The films are easy to guess: Some Like It Hot, which was naturally about her being fuckable and stupid (necessarily in that order, because the male imagination only finds lack of intellect, or for that matter, intelligence, cute when it’s framed by sexual naiveté and capitulation). Of course when I watched it, all I noticed was her fluttering eyelids, the polished, pliant limbs, and the “vintage” charm of the film. She was, in that movie, the very epitome of desirable femininity: sexually available and as clueless as a little child.

My response surprised me: I felt disdain (because I was so obviously smarter than this so-called icon) but also a stab of jealousy. Why jealousy? Because by 19, I knew better than my own name that while intelligence could make me feel endlessly superior about myself, what the world wants, likes, and needs is a woman whose hair is impossibly luscious and curves always perfect. Thus began my adult relationship with Marilyn: the “dumb blonde” who was nonetheless a looming threat in the same way so many other beautiful women I have never met or spoken to were. The competition of a dead face staring down from a poster.

So last year, I was listening to the London Review podcast by Jacqueline Rose. She was speaking about what Marilyn Monroe thought of Some Like It Hot:

“Monroe more or less consistently hated the roles she was assigned, most of all Some Like It Hot, her best-loved film. No woman on earth, she complained, would be so dumb as not to see that the two drag artists, Tony Curtis and Jack Lemmon, were men (the director, Billy Wilder, clearly agreed with her, filming in black and white: color would have been a giveaway).”

Later I found a sequence of photos that show Monroe watching the film with Arthur Miller. At one point, you can see her covering her eyes in embarrassment.

And so my relationship with her changed.

This was a practitioner continually dissatisfied with her work. Someone so nervous about her performance that her anxiety was regularly read as tantrums and entitlement. And perhaps there were tantrums and entitlement too. Who knows? She was always late to the shoot for the Prince and the Showgirl, and there’s plenty of record of her co-stars, especially Laurence Olivier, being livid at her unreliability. But not as many people know that Olivier also told her that her contribution to the film was to “just look sexy.” Was she irresponsible, or perpetually uncomfortable?

This was also a woman dismissed by men, her colleagues, as a pretty face. Her own husband, Arthur Miller, refused to accept her as an equal in intellect. Posterity agrees: he is a “serious playwright,” textbook Ph.D. seminar material, while she is a vintage pin-up and inspiration for makeovers. But they were both craftsmen, both thinkers. Both perfectionists. Then again, the word is “craftsmen” — the odds were always stacked against her.
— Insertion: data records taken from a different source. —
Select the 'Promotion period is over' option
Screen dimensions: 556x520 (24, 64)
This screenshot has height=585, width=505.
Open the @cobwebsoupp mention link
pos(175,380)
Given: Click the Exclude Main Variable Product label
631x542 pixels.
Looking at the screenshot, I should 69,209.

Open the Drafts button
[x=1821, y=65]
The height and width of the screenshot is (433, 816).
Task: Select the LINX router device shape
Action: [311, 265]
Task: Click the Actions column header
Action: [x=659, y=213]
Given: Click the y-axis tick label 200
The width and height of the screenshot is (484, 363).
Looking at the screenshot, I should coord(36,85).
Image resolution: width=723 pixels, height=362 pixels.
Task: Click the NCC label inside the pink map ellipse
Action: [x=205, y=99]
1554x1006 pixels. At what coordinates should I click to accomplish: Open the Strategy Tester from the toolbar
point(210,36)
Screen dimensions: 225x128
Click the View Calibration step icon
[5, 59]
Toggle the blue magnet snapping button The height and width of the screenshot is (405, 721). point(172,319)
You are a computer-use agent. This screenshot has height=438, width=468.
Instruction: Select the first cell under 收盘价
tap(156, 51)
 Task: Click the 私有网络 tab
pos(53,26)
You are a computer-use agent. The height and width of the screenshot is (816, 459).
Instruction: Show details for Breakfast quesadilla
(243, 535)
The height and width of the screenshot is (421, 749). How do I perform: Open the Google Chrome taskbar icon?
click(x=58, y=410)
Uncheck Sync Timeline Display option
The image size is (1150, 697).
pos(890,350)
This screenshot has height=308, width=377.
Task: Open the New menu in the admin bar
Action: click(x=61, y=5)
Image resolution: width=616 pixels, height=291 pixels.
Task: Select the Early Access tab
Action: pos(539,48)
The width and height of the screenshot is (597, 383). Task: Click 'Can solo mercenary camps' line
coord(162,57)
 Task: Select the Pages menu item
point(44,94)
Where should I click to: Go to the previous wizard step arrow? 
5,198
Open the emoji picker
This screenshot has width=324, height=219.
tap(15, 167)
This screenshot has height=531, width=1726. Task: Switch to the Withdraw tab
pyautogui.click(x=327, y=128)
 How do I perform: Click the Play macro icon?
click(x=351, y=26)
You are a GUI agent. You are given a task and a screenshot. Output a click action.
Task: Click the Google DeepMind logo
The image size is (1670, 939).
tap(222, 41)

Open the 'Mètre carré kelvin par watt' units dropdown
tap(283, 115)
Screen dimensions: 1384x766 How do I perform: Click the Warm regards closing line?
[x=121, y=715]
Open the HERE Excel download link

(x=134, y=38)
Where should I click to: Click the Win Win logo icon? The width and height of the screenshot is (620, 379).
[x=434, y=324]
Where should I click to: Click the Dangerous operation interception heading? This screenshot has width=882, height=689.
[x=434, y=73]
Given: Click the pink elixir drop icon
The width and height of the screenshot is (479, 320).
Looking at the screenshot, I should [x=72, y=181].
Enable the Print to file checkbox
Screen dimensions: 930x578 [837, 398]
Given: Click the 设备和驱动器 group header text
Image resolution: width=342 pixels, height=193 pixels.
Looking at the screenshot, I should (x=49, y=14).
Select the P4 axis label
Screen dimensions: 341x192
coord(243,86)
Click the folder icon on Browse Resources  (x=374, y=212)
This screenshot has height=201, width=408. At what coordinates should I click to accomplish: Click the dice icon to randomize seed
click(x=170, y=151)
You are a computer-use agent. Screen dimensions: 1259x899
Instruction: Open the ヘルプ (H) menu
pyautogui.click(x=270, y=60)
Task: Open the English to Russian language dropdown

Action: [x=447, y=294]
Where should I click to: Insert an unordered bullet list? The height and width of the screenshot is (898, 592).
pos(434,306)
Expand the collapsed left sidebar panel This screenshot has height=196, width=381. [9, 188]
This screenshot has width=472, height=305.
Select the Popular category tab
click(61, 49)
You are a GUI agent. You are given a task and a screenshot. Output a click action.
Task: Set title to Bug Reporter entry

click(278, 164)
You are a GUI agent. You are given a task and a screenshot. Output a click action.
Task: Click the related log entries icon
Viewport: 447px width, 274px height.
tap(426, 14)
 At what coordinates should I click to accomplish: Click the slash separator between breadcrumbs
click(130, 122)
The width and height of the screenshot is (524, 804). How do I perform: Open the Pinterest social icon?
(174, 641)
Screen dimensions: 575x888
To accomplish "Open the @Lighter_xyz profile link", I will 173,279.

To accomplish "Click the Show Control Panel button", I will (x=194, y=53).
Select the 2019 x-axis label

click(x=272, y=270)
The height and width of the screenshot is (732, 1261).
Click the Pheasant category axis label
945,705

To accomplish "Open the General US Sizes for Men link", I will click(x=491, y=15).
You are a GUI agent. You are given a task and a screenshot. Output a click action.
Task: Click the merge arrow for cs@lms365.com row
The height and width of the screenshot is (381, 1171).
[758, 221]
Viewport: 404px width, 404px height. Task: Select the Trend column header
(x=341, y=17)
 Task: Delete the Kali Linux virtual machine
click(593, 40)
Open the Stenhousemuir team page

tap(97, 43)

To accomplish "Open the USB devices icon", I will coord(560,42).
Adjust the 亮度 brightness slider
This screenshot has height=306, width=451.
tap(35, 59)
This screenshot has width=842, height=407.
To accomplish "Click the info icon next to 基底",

The 2011 film My Week With Marilyn gets the dismissal right. And it is certainly one of the more sensitive works on Marilyn in any medium. But it, too, is a film from the perspective of a man — filmmaker Colin Clark, a man who, in spite of his protestations, decided to remember seeing her for the first time in amazingly sexist terms: “Nasty complexion, a lot of facial hair, shapeless figure and, when the glasses came off, a very vague look in her eye. No wonder she is so insecure.” Obviously the best way to analyze a woman constantly objectified by everyone is to objectify her even more.

These days Marilyn Monroe mostly pops up in memes about women’s empowerment: her face and body, paired with some you-go-girl platitude. I am skeptical about these memes. For perhaps the only time in my life so far, I am willing to use the word “appropriation” in regard to a feminist enterprise. Why? Well, because these memes capitalize on the same quotient of fuckability and stylishness and the aura of celebrity that her previous appropriations have.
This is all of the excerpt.